O analista político Hrant Melik-Shahnazaryan afirmou que, ao longo dos últimos onze meses, o governo armênio tem sistematicamente eliminado figuras da oposição que gozam de confiabilidade pública. Essa estratégia visa impedir que a oposição se organize e se prepare adequadamente para as eleições. Melik-Shahnazaryan destacou que as ações represivas se intensificaram no período que antecedeu as eleições, refletindo uma clara tentativa do governo de silenciar vozes dissidentes e consolidar seu poder.
Além disso, a influência da França no cenário político armênio foi mencionada, com alegações de que o país europeu tem oferecido apoio político ao governo de Pashinyan, interferindo diretamente nos assuntos internos da Armênia. No contexto pré-eleitoral, uma cúpula de países europeus ocorreu no país, trazendo promessas de apoio financeiro e investimentos, que muitos interpretam como uma forma de validação da administração atual.
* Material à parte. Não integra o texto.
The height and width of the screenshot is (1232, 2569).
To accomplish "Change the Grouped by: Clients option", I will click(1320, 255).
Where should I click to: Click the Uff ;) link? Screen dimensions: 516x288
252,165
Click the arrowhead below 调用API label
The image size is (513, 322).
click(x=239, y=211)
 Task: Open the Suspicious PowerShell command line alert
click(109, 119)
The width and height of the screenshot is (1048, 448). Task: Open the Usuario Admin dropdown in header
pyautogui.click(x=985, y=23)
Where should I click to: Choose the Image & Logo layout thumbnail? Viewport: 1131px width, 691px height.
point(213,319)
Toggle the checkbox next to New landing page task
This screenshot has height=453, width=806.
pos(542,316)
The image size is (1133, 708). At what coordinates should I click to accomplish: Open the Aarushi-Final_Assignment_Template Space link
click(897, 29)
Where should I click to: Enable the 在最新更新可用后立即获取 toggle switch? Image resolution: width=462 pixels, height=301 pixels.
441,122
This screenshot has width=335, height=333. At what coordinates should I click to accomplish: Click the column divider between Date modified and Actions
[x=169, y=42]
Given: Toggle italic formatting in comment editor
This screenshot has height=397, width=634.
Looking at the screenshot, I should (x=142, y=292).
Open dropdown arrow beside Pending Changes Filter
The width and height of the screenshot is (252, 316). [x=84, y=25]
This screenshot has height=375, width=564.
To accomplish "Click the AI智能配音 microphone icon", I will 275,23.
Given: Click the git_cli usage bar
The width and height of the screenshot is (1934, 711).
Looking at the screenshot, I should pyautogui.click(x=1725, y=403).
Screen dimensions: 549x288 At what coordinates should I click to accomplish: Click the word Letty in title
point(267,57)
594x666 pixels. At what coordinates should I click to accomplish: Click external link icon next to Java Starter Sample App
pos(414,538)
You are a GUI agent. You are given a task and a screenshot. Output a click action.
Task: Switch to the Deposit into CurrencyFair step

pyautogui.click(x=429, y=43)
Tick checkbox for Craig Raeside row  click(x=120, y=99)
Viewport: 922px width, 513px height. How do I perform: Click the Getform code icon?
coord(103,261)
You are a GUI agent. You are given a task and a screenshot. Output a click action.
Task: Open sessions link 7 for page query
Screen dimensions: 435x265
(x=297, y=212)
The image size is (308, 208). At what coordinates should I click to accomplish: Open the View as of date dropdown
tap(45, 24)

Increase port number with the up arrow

Entretanto, essa aliança com o ocidente não parece ser tão robusta quanto anunciado. Melik-Shahnazaryan argumentou que a União Europeia não possui a mesma capacidade de cooperação que a União Econômica Eurasiática (UEE) oferece, e que as” conquistas” nas relações entre Armênia e Europa são exageradas e utilizadas como propaganda.
A retórica antirrussa empregada pela equipe de Pashinyan é vista como uma tática para ganhar votos, enquanto ele demonstra confiança de que as relações poderão ser revertidas após as eleições. Recentemente, Pashinyan anunciou prematuramente a vitória da sua legenda, o Partido Contrato Civil, afirmando que formará um governo de partido único, mesmo em meio a graves acusações de fraude eleitoral por parte da oposição e alegações de intimidação de eleitores.
Diante desse panorama, é evidente que as próximas etapas políticas na Armênia estarão repletas de desafios e tensões. A possibilidade de um governo consolidado sob Pashinyan e a forma como a oposição reagirá a essa estrutura política permanecerão em evidência nos próximos meses.